▸ **Exercise description**: Copy out, word for word, the lines of the records that run from the line containing "The height and width of the screenshot is (692, 1230)." through the line containing "Collapse the templates", including both of those lines.

(A run of records)
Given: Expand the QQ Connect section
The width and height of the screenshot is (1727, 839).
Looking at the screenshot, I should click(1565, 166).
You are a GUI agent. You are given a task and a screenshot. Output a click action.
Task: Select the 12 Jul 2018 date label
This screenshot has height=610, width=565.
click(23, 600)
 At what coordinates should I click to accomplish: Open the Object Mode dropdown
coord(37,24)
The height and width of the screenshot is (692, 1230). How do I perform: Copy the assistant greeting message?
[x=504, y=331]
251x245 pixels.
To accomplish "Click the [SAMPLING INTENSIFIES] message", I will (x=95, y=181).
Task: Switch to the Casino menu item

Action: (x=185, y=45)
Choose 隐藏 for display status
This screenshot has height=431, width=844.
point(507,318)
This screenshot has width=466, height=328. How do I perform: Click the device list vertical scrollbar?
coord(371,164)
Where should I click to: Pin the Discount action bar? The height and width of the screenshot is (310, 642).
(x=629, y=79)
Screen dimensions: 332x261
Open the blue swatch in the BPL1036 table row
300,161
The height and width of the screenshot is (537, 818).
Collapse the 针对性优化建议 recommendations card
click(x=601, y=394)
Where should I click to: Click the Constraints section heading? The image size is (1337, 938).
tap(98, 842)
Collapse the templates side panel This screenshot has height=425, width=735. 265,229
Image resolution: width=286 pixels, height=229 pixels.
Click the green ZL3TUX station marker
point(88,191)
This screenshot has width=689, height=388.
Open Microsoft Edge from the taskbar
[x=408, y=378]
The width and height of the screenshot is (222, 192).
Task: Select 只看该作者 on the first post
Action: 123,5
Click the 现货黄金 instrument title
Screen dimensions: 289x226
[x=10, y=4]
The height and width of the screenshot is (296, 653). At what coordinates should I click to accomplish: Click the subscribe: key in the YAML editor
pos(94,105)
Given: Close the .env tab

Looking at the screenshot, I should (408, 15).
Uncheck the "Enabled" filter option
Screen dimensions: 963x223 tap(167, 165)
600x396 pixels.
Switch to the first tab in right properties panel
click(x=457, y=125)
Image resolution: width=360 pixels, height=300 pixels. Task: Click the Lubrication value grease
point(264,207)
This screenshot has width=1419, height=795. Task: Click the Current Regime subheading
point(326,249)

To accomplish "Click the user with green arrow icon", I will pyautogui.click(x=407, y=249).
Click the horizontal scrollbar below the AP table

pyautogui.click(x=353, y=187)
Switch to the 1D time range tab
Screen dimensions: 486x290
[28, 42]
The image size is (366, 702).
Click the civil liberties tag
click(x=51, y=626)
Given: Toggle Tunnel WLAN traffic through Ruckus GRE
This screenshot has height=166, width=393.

▸ **Completed task**:
The height and width of the screenshot is (692, 1230). How do I perform: Copy the assistant greeting message?
[x=504, y=331]
251x245 pixels.
To accomplish "Click the [SAMPLING INTENSIFIES] message", I will (x=95, y=181).
Task: Switch to the Casino menu item

Action: (x=185, y=45)
Choose 隐藏 for display status
This screenshot has height=431, width=844.
point(507,318)
This screenshot has width=466, height=328. How do I perform: Click the device list vertical scrollbar?
coord(371,164)
Where should I click to: Pin the Discount action bar? The height and width of the screenshot is (310, 642).
(x=629, y=79)
Screen dimensions: 332x261
Open the blue swatch in the BPL1036 table row
300,161
The height and width of the screenshot is (537, 818).
Collapse the 针对性优化建议 recommendations card
click(x=601, y=394)
Where should I click to: Click the Constraints section heading? The image size is (1337, 938).
tap(98, 842)
Collapse the templates side panel This screenshot has height=425, width=735. 265,229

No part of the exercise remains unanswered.